Regulation of Ca(2+)-dependent ATPase activity in detergent-skinned vascular smooth muscle.

We measured force, actin-activated myosin adenosinetriphosphatase (ATPase) activity, and myosin light-chain (MLC) phosphorylation levels in Triton X-100 detergent-skinned media of swine carotid arteries. Pseudo-ATPase activity composed of MLC kinase and phosphatase activities contributed maximally 12% to steady-state tissue ATPase activity. An increase in the Ca2+ concentration ([Ca2+]) induced an increase in force, MLC phosphorylation, and actin-activated myosin ATPase activity; this protocol was defined as the force development phase of contraction.

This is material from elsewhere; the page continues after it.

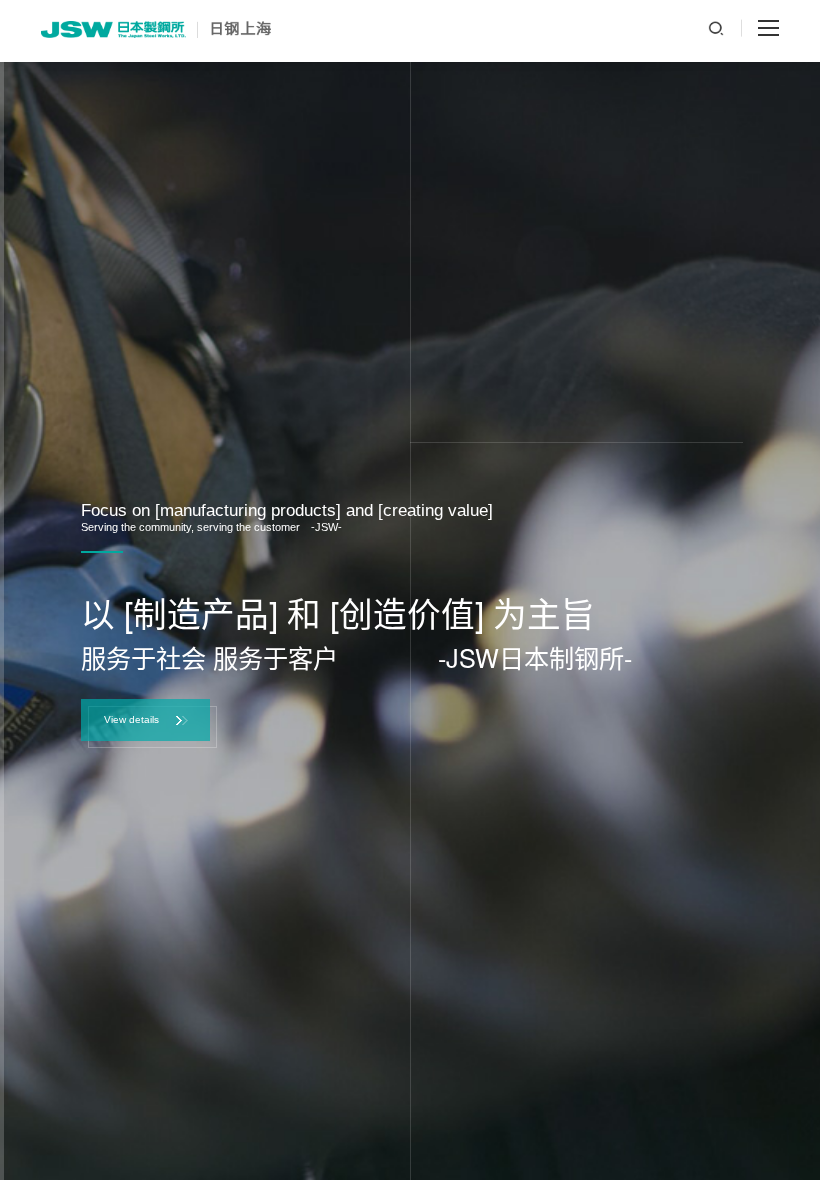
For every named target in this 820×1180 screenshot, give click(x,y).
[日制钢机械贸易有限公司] (156, 29)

Force maintenance was defined as the state induced by decreasing the [Ca2+] after a maximal contraction. Lowering the [Ca2+] decreased MLC phosphorylation to levels similar to those measured during force development at each [Ca2+]. In contrast, force remained at elevated levels while actin-activated myosin ATPase activity fell to significantly lower levels than those measured during the development phase for each [Ca2+]. We suggest that the significantly lower actin-activated myosin ATPase activity observed during a state of elevated force, compared with the development phase of a contraction, is evidence of slowly cycling latch bridges.